**Exercise objective**. What you produce should be every line from the data that includes "will".
▼
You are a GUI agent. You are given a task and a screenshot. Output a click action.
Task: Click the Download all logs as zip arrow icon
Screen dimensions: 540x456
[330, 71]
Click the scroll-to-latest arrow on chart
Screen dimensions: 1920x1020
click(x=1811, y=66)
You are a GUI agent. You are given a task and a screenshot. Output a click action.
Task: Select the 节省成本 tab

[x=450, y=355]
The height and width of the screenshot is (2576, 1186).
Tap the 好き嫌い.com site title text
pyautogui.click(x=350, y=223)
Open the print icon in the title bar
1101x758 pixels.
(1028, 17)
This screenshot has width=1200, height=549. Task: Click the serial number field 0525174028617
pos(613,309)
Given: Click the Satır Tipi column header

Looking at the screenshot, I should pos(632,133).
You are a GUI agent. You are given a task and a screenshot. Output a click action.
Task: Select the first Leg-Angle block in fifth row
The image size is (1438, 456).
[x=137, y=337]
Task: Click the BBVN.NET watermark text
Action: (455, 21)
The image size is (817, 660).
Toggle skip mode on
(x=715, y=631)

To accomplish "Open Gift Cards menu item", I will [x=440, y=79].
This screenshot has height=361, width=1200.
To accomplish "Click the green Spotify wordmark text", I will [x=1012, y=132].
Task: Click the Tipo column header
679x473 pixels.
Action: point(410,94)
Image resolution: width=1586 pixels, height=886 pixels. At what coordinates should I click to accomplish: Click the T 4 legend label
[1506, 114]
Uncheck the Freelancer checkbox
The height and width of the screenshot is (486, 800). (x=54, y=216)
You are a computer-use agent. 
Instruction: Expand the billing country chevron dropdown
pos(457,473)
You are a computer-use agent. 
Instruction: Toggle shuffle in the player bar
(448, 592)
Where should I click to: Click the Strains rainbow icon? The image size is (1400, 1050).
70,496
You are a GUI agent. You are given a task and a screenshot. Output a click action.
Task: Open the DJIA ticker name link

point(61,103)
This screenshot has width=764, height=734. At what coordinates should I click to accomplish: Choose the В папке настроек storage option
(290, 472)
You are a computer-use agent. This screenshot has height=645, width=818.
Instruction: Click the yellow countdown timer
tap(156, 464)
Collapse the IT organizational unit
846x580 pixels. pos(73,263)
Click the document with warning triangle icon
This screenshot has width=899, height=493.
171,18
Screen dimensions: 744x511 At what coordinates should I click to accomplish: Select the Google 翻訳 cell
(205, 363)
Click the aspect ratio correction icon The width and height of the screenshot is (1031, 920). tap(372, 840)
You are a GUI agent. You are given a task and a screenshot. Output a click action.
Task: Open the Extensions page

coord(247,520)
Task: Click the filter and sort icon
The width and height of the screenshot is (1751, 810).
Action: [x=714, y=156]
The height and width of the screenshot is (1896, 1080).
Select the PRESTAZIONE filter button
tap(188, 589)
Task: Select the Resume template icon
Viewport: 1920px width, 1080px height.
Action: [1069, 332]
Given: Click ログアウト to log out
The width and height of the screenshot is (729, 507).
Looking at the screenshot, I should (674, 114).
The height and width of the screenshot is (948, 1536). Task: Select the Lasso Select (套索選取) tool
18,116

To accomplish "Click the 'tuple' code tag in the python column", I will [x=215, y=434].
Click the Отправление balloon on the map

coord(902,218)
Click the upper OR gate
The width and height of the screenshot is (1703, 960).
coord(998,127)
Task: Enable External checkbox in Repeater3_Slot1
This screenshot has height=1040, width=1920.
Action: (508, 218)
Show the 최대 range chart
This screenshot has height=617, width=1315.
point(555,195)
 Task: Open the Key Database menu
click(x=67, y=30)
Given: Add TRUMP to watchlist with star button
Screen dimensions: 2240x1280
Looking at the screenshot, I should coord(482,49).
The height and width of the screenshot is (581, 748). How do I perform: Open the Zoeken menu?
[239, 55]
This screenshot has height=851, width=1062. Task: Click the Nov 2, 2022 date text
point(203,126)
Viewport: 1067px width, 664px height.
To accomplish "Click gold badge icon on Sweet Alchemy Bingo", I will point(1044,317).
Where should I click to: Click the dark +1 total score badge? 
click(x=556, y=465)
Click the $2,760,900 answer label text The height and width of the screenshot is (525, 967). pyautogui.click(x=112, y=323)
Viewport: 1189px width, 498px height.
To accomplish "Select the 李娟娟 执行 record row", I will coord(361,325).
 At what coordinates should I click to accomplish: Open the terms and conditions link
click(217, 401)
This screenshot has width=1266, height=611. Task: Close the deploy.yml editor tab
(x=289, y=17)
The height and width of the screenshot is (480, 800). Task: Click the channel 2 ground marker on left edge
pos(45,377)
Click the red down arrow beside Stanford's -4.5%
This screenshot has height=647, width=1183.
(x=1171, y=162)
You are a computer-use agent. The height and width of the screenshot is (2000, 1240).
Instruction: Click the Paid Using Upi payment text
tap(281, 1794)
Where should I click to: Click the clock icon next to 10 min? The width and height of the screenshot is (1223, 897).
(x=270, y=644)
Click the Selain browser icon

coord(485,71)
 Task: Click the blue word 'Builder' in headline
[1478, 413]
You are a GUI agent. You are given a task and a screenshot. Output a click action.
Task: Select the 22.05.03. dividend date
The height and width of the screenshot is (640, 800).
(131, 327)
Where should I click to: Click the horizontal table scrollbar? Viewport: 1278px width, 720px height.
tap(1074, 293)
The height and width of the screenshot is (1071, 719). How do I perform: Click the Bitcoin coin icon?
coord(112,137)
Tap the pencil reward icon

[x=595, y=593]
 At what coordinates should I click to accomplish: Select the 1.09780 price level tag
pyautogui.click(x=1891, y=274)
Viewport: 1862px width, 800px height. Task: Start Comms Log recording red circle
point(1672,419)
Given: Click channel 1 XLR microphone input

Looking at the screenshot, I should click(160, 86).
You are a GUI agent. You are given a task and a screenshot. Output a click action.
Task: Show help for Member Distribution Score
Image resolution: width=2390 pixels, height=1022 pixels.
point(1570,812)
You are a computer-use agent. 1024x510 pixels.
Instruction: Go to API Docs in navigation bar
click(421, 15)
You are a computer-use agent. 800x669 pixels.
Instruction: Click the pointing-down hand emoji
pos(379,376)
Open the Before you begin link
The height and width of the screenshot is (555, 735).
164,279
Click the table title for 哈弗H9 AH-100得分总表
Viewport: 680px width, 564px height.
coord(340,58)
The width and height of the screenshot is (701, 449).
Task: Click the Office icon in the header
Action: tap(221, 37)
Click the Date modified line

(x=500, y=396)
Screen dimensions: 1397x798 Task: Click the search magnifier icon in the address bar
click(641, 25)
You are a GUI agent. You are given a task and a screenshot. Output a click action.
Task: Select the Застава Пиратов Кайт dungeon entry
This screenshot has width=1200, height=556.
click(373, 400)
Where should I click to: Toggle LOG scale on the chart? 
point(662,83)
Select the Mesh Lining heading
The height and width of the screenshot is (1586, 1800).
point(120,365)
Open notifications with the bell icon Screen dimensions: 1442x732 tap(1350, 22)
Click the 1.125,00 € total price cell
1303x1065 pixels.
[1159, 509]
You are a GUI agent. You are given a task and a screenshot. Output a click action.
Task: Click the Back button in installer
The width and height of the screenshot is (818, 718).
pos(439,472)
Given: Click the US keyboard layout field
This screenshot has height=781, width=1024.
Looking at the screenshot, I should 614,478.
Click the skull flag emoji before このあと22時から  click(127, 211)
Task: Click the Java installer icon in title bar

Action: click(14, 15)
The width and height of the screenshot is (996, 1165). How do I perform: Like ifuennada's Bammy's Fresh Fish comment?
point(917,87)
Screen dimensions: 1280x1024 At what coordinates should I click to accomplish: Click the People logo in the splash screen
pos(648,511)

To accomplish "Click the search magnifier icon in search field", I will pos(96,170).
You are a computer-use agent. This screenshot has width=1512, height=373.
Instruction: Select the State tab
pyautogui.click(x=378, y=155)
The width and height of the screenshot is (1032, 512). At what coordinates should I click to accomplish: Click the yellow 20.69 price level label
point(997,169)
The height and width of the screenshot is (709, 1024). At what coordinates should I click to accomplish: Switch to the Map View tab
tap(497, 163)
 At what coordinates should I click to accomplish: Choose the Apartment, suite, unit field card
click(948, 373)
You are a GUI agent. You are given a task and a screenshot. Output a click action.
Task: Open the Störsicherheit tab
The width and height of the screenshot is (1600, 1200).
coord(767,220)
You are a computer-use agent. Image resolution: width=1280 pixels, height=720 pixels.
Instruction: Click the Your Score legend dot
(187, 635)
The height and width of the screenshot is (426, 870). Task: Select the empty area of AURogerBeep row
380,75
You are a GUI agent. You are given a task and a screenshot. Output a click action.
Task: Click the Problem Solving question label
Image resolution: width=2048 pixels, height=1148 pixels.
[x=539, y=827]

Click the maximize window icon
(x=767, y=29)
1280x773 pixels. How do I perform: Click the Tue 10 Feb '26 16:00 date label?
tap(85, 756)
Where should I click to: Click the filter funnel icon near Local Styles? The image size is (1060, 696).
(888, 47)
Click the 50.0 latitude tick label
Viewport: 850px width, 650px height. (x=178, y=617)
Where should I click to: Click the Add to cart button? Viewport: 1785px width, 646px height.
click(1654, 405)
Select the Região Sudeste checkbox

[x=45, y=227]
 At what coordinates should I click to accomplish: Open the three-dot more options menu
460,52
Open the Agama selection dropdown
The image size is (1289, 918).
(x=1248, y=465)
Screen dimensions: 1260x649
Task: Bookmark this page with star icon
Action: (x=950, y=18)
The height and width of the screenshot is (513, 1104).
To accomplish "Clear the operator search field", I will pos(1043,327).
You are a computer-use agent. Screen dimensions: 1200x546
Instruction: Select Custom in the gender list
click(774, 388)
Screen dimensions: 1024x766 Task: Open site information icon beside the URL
▲
**Solution for this problem**.
To accomplish "Open Gift Cards menu item", I will [x=440, y=79].
To accomplish "Click the green Spotify wordmark text", I will [x=1012, y=132].
To accomplish "Click the 'tuple' code tag in the python column", I will [x=215, y=434].
To accomplish "Click gold badge icon on Sweet Alchemy Bingo", I will point(1044,317).
To accomplish "Select the 李娟娟 执行 record row", I will coord(361,325).
To accomplish "Click the search magnifier icon in search field", I will pos(96,170).
To accomplish "Clear the operator search field", I will pos(1043,327).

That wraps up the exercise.